Ascending the High Mountain

(c) 2012 The Catholic Counselor Lady. The mountains in British Columbia during a recent vacation.

Love those mountains

There is something very refreshing about going to the mountains.  Perhaps it is the combination of fresh air, breathtaking views, being closer to the clouds, and the feeling of being on top of the world. The ascent up steep terrain is often difficult where the air is often colder and has less oxygen. Usually the path has fewer travelers. Sometimes the trail is not even cut at all. However, reaching the summit is a reward in itself.

Close to God on the mountain top

Many say that they feel closer to God on the mountain top. This is not pure coincidence as even the ancients believed that elevated places were holy. One doesn’t have to look far to find a Temple or a Church located on a hill. A trip to a place like Rome, Italy or Athens, Greece confirms this. Rome is a city of hills. Greece is known for the Acropolis. In some countries various faiths even claim the same mountain.

Our Lady of Mount Carmel

Jewish, Christian, and Islamic tradition all hold ties to some of these places.  One such example, Mount Carmel, is located in Northern Israel and goes back thousands of years. Mount Carmel was climbed by the Old Testament prophet Elijah.  He did this to pray for rain from the heavens when the countryside around him was dry and barren.  As a result, a swirling cloud formed from the sea which poured life-giving water onto the land. Other Old Testament prophets lived in caves near the Fountain of Elijah on Mount Carmel in the Holy Land. They honored the Queen of Heaven as the “Virgin who was to give birth to the Savior.”  They gave devotion to the Mother of God even before Jesus was born. 

Twelfth Century Christian hermits came to live and pray on this same holy mountain.  They honored the Mother of God under the title of Our Lady of Mount Carmel.   From this, the Carmelite order was established and spread throughout Europe.  

The brown scapular

July 16 marks the Feast of Our Lady of Mount Carmel, as it commemorates the anniversary that the Blessed Virgin Mary appeared to St. Simon Stock, leader of the Carmelites, in 1251. She gave him the famous Brown Scapular, also known as the Garment of Grace.  The scapular is an external sign of one’s relationship to the Mother of God. Those who wear it entrust themselves to her protection and maternal intercession. It is a statement of love.

The Blessed Virgin Mary told St. Simon: “Whosoever dies wearing this Scapular shall not suffer eternal fire.”

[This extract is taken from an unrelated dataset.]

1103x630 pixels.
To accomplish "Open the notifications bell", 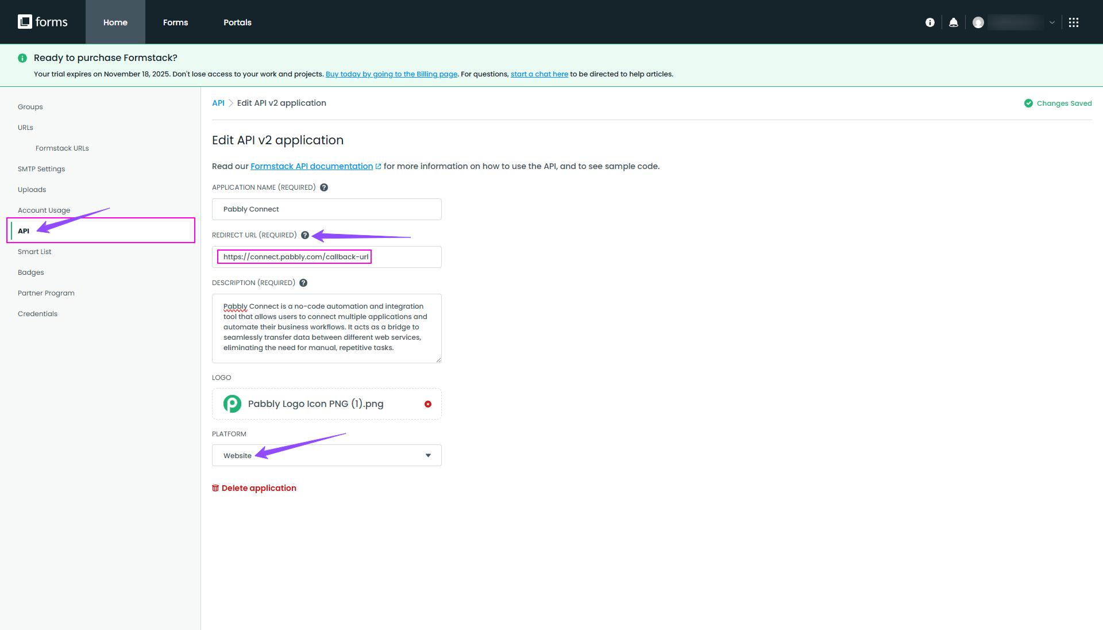I will [954, 22].
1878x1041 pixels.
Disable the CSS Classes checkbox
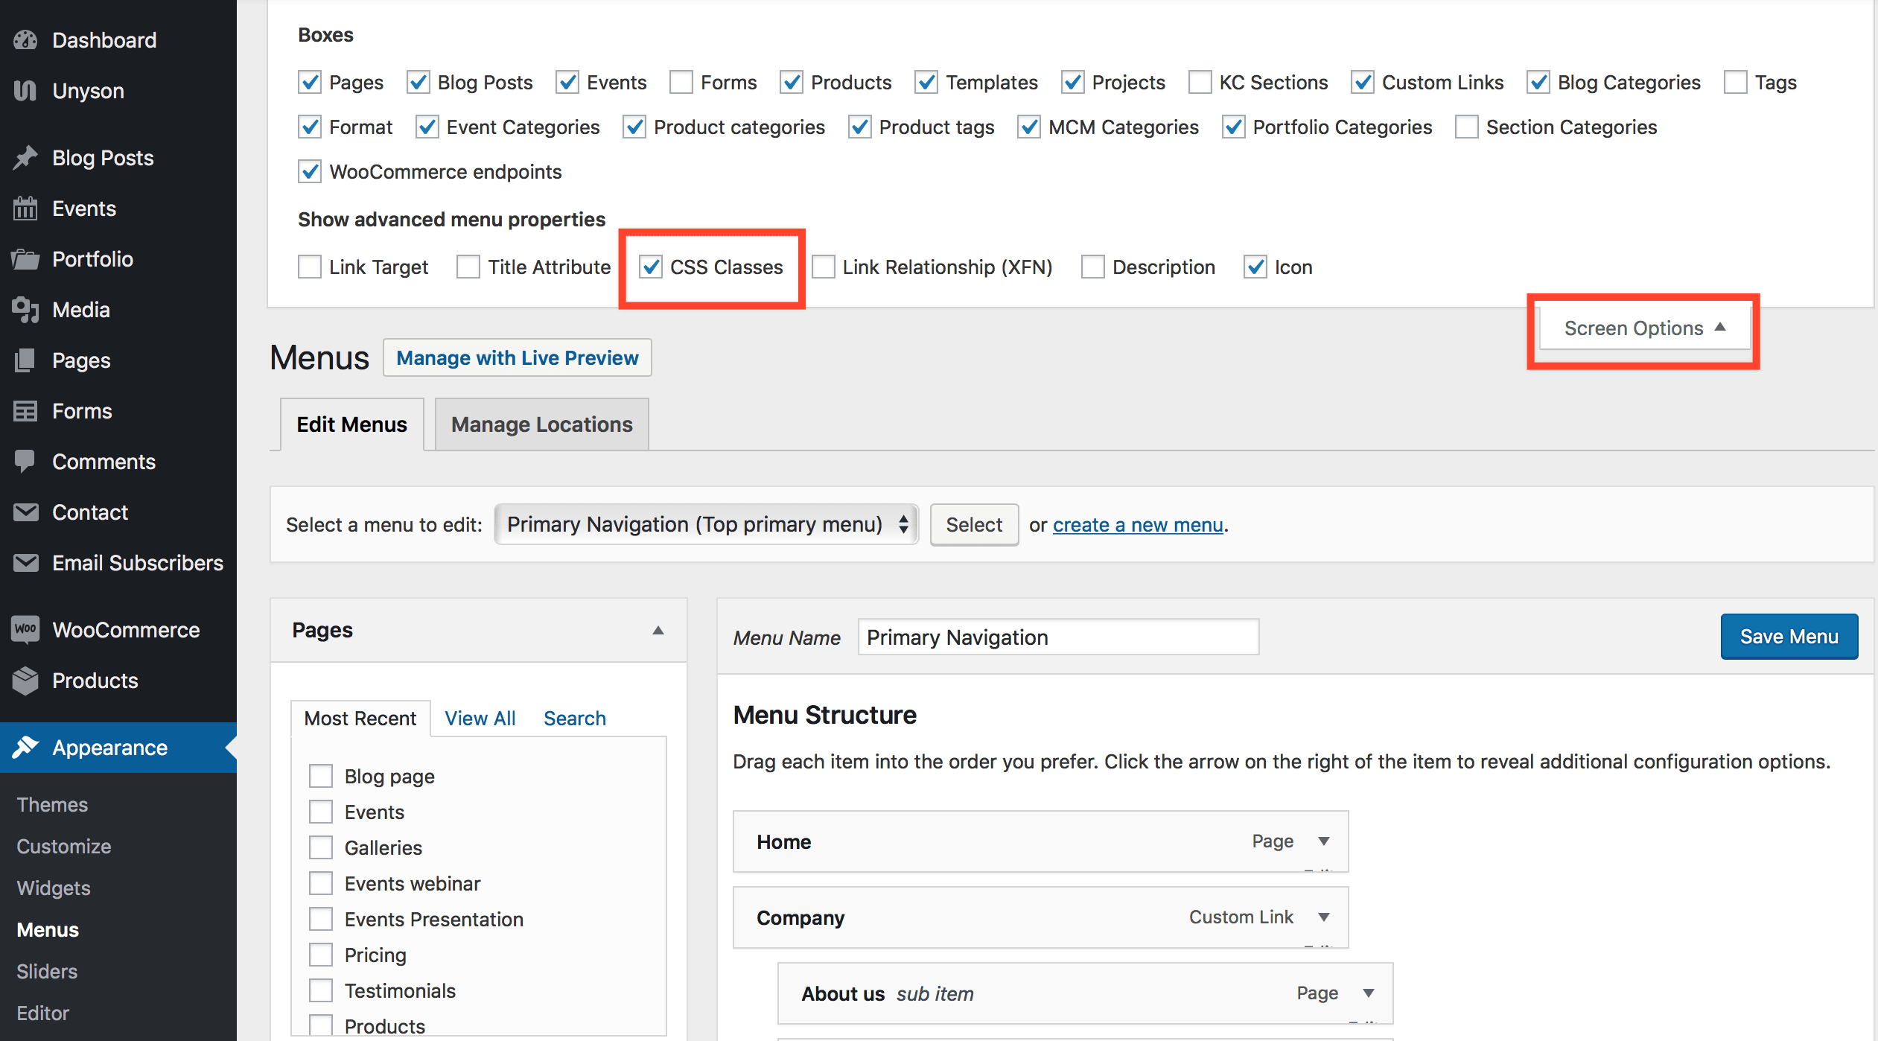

The first brown scapulars were worn as aprons, matching the brown habits of the Carmelite order.  After many of the faithful, lay and religious, desired to wear the scapular, a smaller version was adapted. Made up of felt and string, the brown scapular can be easily worn under regular clothing.  It bears an image of Our Lady of Mount Carmel. There are many different versions.  Some other types of scapulars also have an image of the Sacred Heart of Jesus and/or the Immaculate Heart of Mary.

Carmelite saints

There are many saints of the Catholic Church from the Carmelite Order.  St. John of the Cross, St. Teresa of Avila, and St. Therese, the Little Flower were Carmelites . The writings of these saints are quite profound and mystical.  At Lourdes in 1858, the Blessed Virgin Mary made her last apparition on July 16th the Feast of Our Lady of Mount Carmel.  At Fatima she appeared as Our Lady of Mount Carmel on October 13, 1917 to say farewell to the Fatima children.

In our everyday life

It is refreshing to go to the mountain top.  Many go for vacation.  Some even go to live. During our days of muddling around in the valley, the climb up the mountain may be tough. We might even find ourselves having to be trail blazers.  But in the barren desert of our lives, Our Lady of Mt. Carmel can come to our aid and help bring the life-giving help that we need. Through her intercession we can indeed ascend to the top where we can be closer to God.